Restate word for word the lines beginning with the one that contains "Feuerkörbe (196, 2069)" and ending at the bottom of the records below, both included.

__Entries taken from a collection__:
========

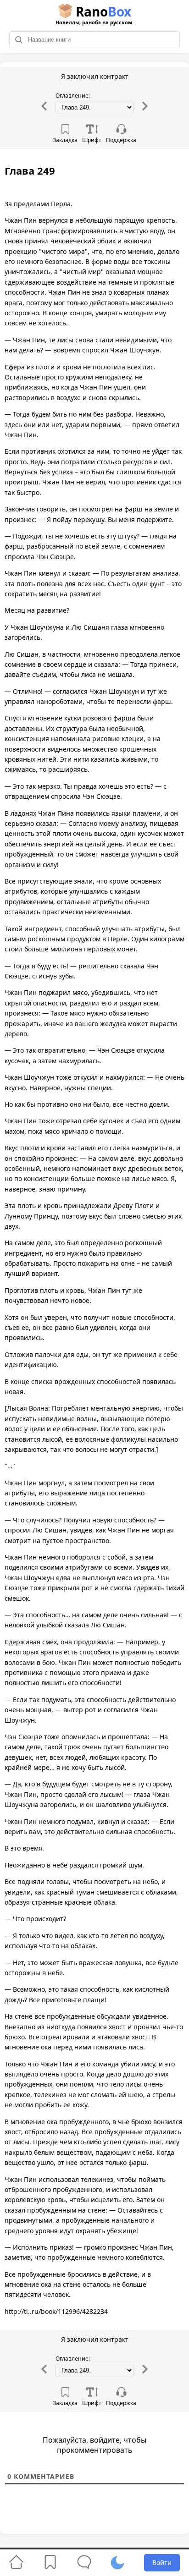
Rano (94, 14)
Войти (162, 2562)
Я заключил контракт (94, 76)
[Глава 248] (44, 109)
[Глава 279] (145, 109)
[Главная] (16, 2562)
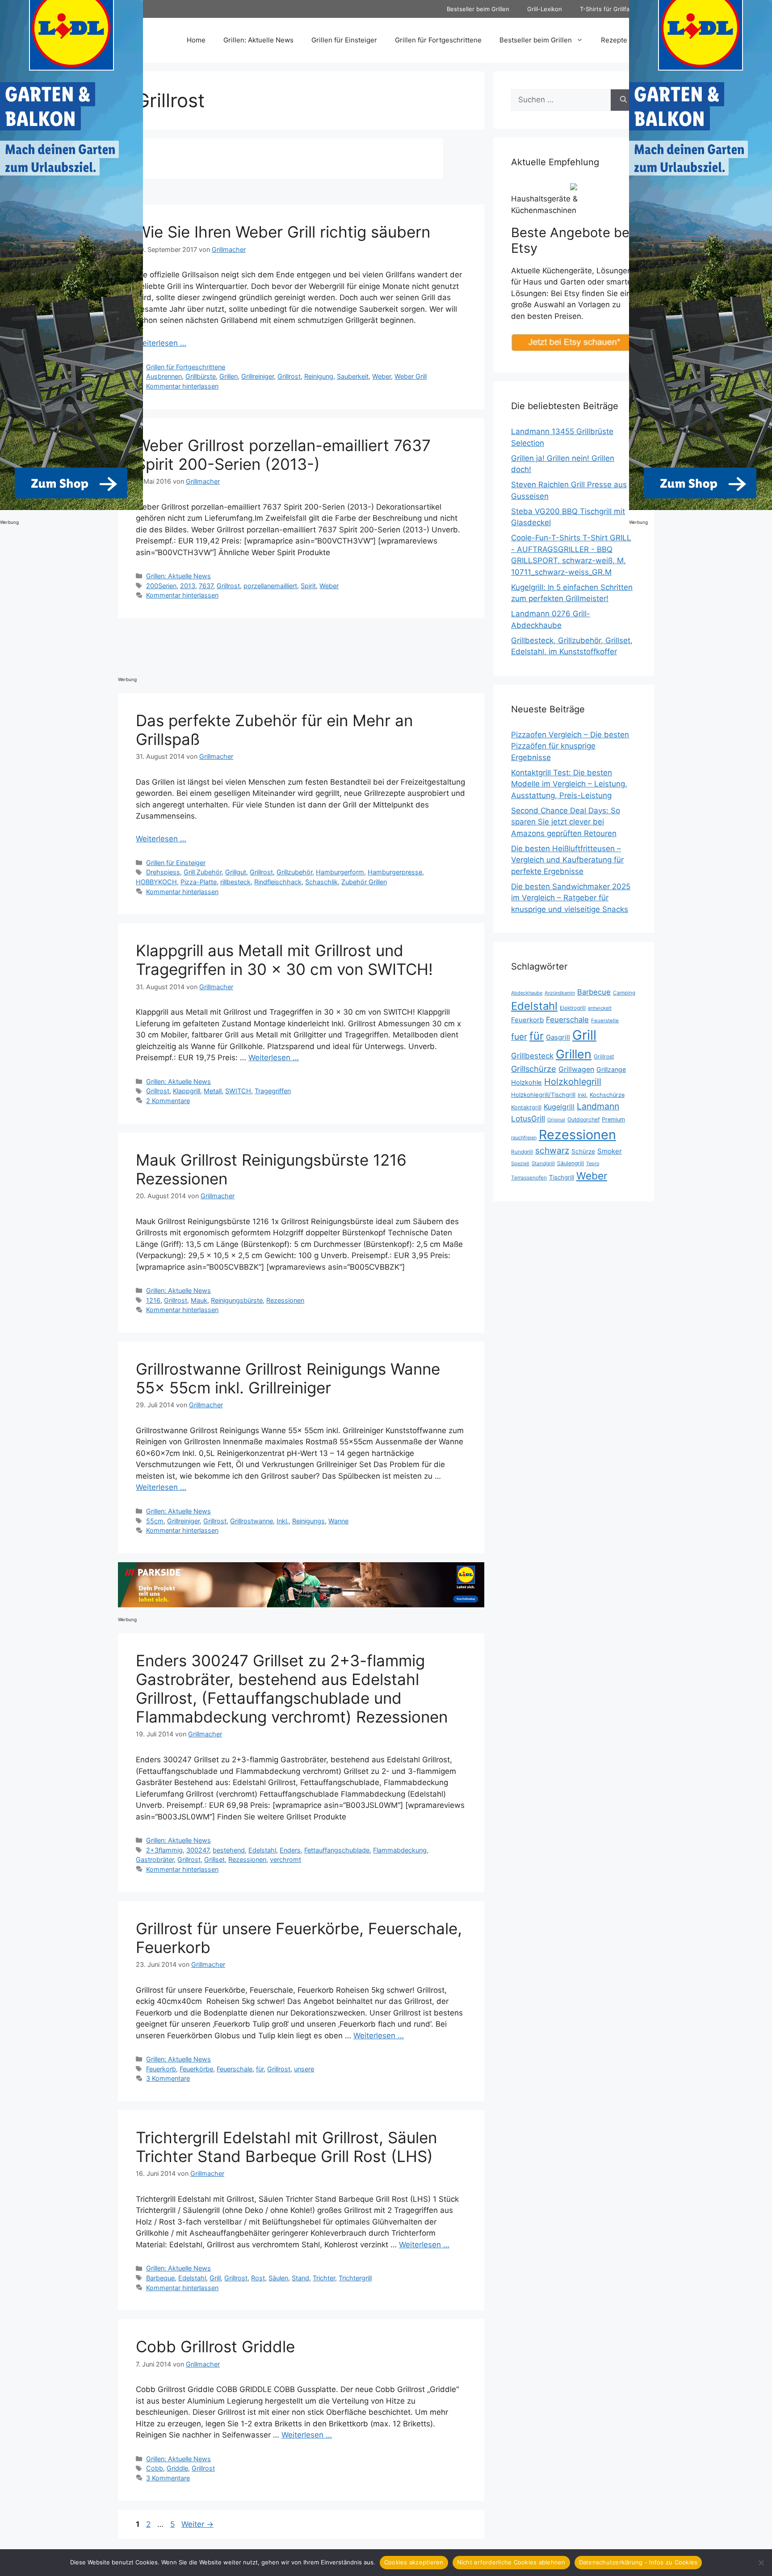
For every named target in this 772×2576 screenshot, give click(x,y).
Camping (624, 993)
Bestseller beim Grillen (478, 9)
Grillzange (611, 1069)
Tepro (592, 1163)
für (260, 2069)
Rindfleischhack (278, 882)
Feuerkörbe (196, 2069)
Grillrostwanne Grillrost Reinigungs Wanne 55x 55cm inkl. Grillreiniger (288, 1378)
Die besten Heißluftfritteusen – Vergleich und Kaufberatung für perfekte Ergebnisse (567, 860)
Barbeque (160, 2278)
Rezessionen (285, 1300)
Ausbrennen (164, 376)
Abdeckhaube (526, 993)
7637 (206, 586)
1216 (153, 1300)
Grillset (214, 1859)
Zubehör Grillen (364, 882)
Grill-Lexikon (544, 9)
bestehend (229, 1850)
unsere (304, 2069)
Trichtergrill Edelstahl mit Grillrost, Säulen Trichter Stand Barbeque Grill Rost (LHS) (286, 2147)
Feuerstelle (605, 1020)
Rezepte (614, 40)
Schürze (583, 1151)
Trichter (324, 2278)
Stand (300, 2278)
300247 (197, 1850)
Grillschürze (533, 1069)
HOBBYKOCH (156, 882)
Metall (213, 1091)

========

__Reply to the exercise__:
Feuerkörbe (196, 2069)
Grillrostwanne Grillrost Reinigungs Wanne 55x 55cm inkl. Grillreiniger (288, 1378)
Die besten Heißluftfritteusen – Vergleich und Kaufberatung für perfekte Ergebnisse (567, 860)
Barbeque (160, 2278)
Rezessionen (285, 1300)
Ausbrennen (164, 376)
Abdeckhaube (526, 993)
7637 (206, 586)
1216 (153, 1300)
Grillset (214, 1859)
Zubehör Grillen (364, 882)
Grill-Lexikon (544, 9)
bestehend (229, 1850)
unsere (304, 2069)
Trichtergrill Edelstahl mit Grillrost, Säulen Trichter Stand Barbeque Grill Rost (LHS) (286, 2147)
Feuerstelle (605, 1020)
Rezepte (614, 40)
Schürze (583, 1151)
Trichter (324, 2278)
Stand (300, 2278)
300247 (197, 1850)
Grillschürze (533, 1069)
HOBBYKOCH (156, 882)
Metall (213, 1091)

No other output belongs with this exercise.